RFID and auto-ID industry representatives, as well as privacy advocates and concerned citizens, gathered to discuss Homeland Security's "Use of RFID in Human Identification" report.
By Mary Catherine O'Connor
A representative of the Smart Card Alliance, a not-for-profit association made of members of the contact-based smart card and RFID (or contactless) smart card industries, told the committee that US-Visit's use of UHF RFID is "not a secure approach." He added that only certain types of HF tags and readers—which the Smart Card Alliance calls contactless smart card technology, rather than RFID technology—are appropriate for identity documents, because they offer proven and standards-based data protection protocols. UHF technology, he says, is "subject to attacks."

Dan Mullen, president of AIM Global, said the subcommittee's report was based on "misunderstandings" about what RFID technology is and what it can or should be used for. He said these misunderstandings are "generated by addressing RFID as a monolithic technology" rather than as a range of technologies with differing read ranges and security safeguards.

Industry representatives suggested that rather than basing its recommendations around specific technology, the committee should instead establish privacy and security policies independent of technology. Then, once that framework is set, they recommended applying standards-based technology compliant with that policy.

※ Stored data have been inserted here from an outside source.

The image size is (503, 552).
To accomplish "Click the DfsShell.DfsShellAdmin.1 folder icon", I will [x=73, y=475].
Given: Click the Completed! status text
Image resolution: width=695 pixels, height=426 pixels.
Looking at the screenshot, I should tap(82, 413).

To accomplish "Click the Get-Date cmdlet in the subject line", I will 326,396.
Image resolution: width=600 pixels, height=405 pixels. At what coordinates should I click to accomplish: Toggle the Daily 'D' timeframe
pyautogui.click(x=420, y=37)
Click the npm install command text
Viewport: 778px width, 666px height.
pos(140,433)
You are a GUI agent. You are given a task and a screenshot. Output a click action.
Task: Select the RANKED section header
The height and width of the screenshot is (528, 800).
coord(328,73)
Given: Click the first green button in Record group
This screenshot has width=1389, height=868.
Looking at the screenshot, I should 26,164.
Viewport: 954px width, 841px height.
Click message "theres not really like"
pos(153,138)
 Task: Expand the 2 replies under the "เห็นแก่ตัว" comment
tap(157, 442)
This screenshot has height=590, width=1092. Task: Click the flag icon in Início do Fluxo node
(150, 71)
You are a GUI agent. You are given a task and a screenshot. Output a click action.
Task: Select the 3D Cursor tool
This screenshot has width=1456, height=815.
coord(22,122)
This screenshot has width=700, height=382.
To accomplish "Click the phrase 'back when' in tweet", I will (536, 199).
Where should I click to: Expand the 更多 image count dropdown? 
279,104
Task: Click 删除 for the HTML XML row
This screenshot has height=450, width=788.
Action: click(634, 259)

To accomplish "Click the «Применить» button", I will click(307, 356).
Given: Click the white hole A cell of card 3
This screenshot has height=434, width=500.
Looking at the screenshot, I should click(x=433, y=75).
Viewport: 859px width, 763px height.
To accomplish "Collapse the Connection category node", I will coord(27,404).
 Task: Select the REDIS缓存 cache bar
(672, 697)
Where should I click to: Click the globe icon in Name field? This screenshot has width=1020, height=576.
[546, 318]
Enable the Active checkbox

During the afternoon, panels discussed the expectations of privacy in public places and identity authentication. Panel members delved into a high-level analysis of how citizens share information, and how that shared data may (or may not) be protected by the Fourth Amendment to the U.S. Constitution. During the panels, MIT professor Daniel Greenwood invited committee members to consider MIT's briefings and white papers about RFID and identity management, available at the MIT ECAP Web site.

The DHS's Clooney said the meeting presented a "great opportunity for people with divergent views to share them with the committee." She added that in developing its recommendations, the committee is starting from "a neutral position with respect to all technology" and appreciates the comments and education offered by members of the RFID industry.

Howard Beales, chair of the Data Privacy and Integrity Advisory Committee, said the subcommittee would now consider the comments and begin revising the draft document. Revisions will likely be discussed at the committee's next meeting in September, he added. Once the committee finalizes the report, it will be submitted, as an advisory, to Secretary Chertoff.